- [Entries]
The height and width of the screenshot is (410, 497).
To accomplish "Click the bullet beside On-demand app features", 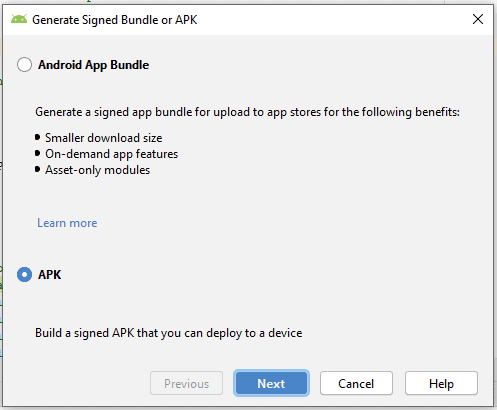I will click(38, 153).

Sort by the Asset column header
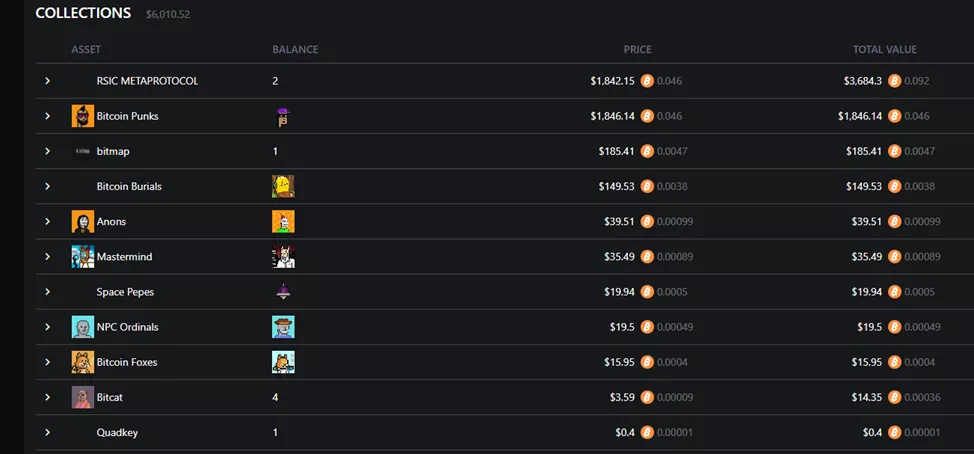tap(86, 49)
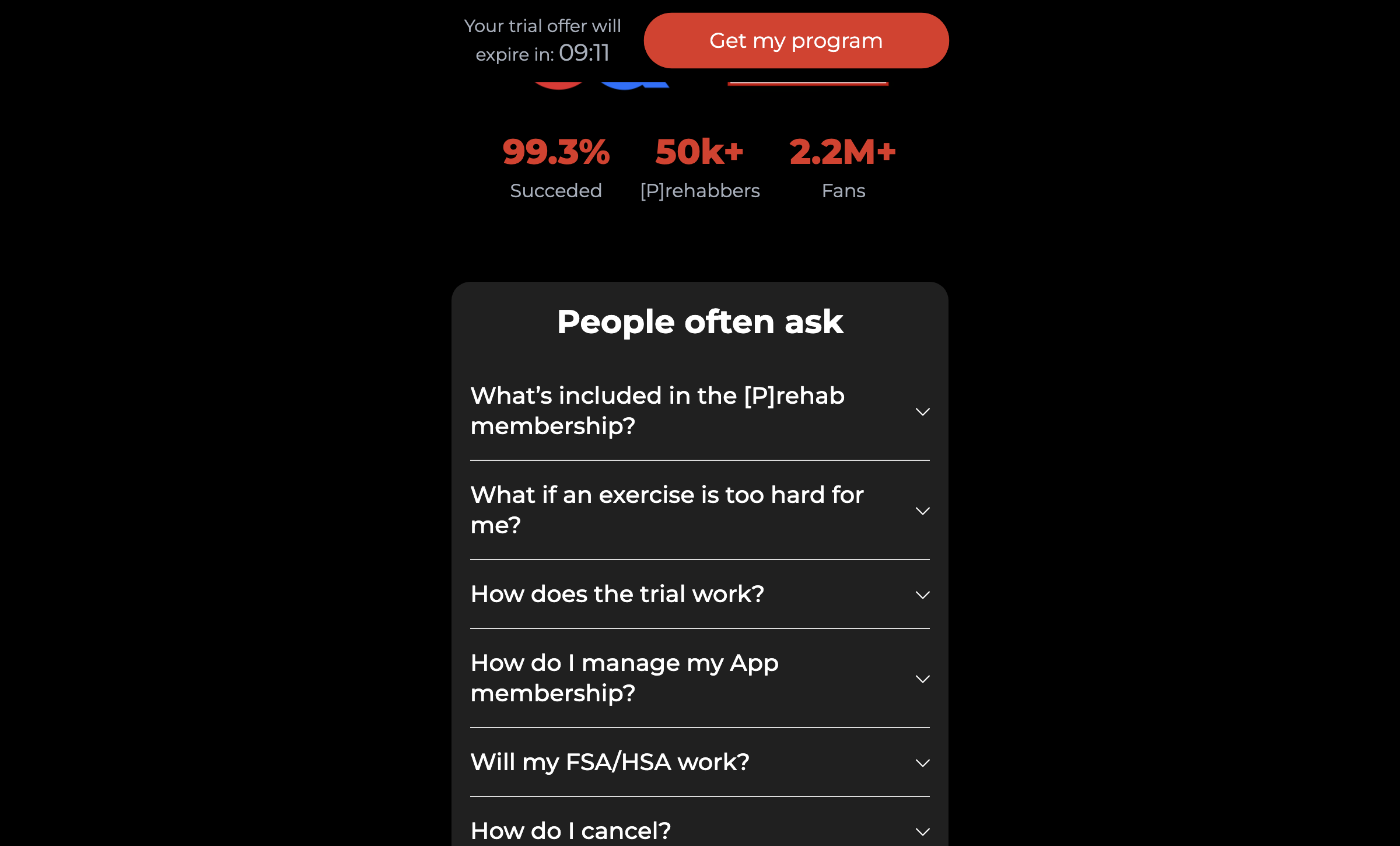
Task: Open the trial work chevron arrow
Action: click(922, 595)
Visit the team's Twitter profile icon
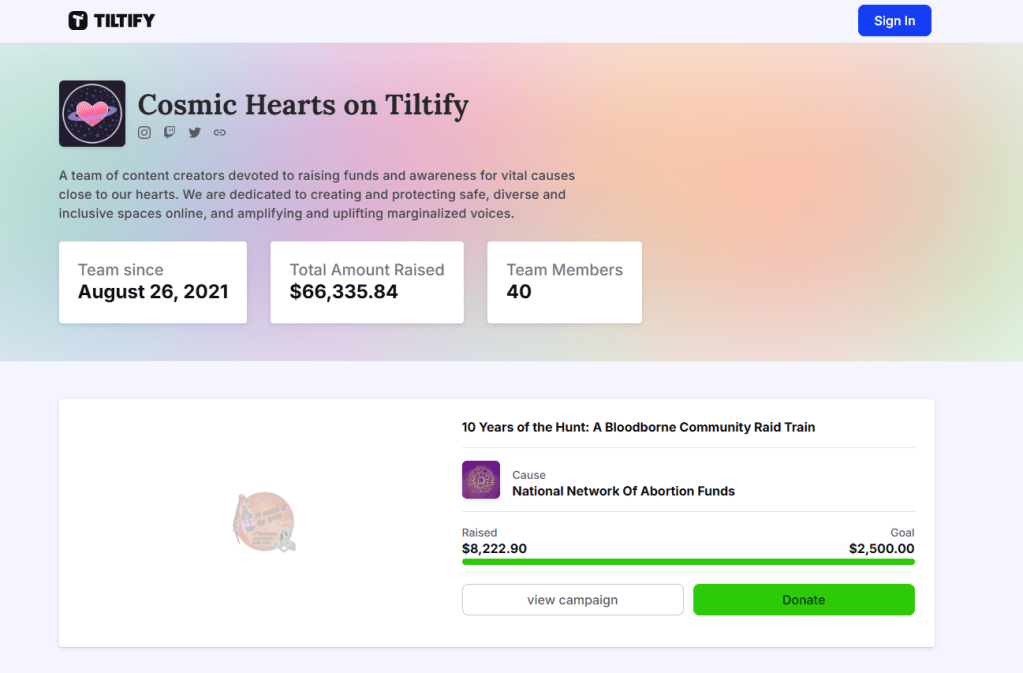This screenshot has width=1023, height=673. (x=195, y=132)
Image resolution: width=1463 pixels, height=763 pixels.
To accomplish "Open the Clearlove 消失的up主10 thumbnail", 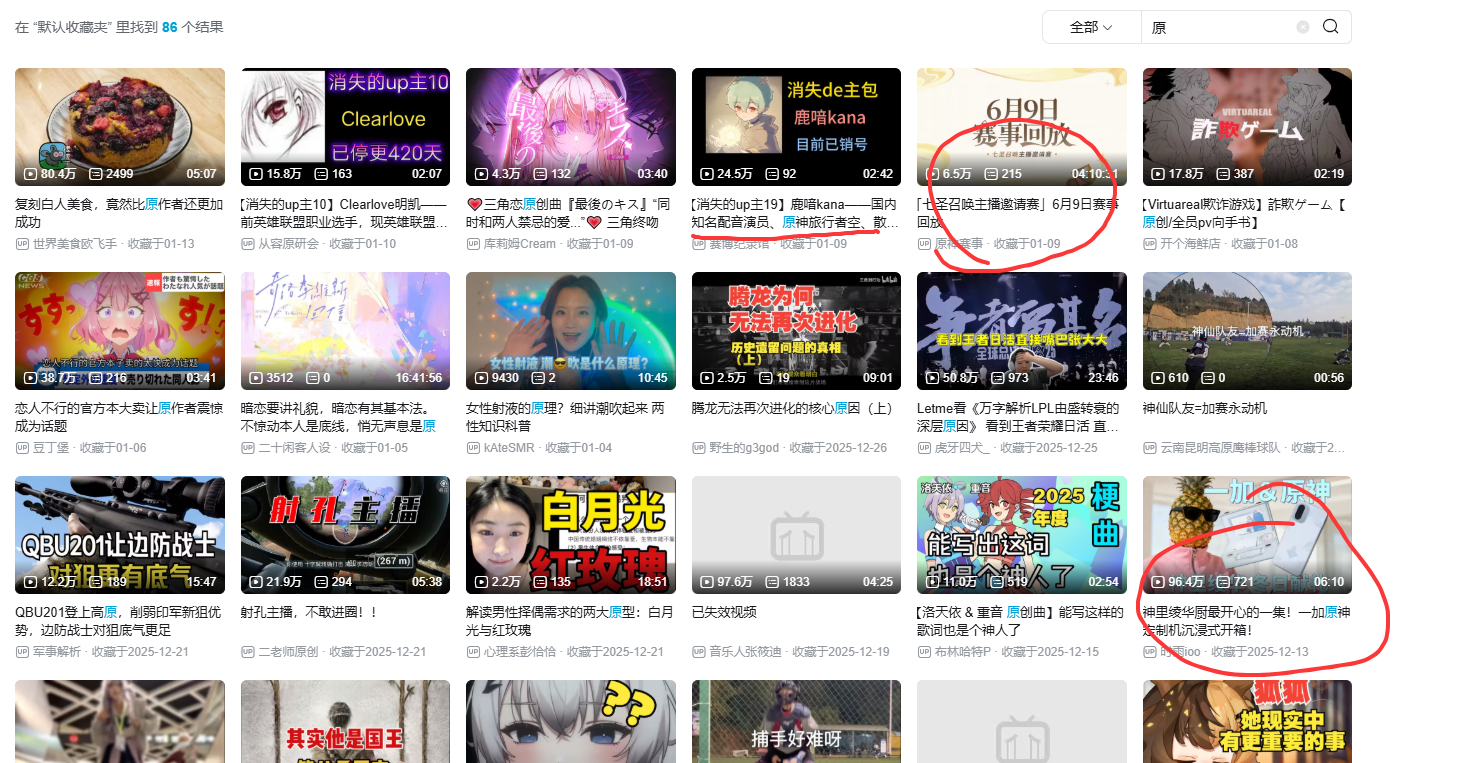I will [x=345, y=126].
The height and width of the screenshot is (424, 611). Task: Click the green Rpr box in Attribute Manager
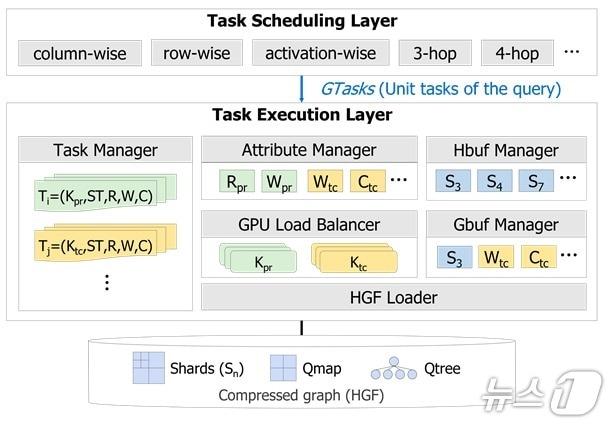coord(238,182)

- [What the exercise asks] Please copy the items above again, from the line containing "The height and width of the screenshot is (424, 611)." through the end of the items, requests included, and add 50 to each coordinate in the answers. Leave the pictures out.

- [Exercise response]
The height and width of the screenshot is (424, 611). Task: Click the green Rpr box in Attribute Manager
coord(288,232)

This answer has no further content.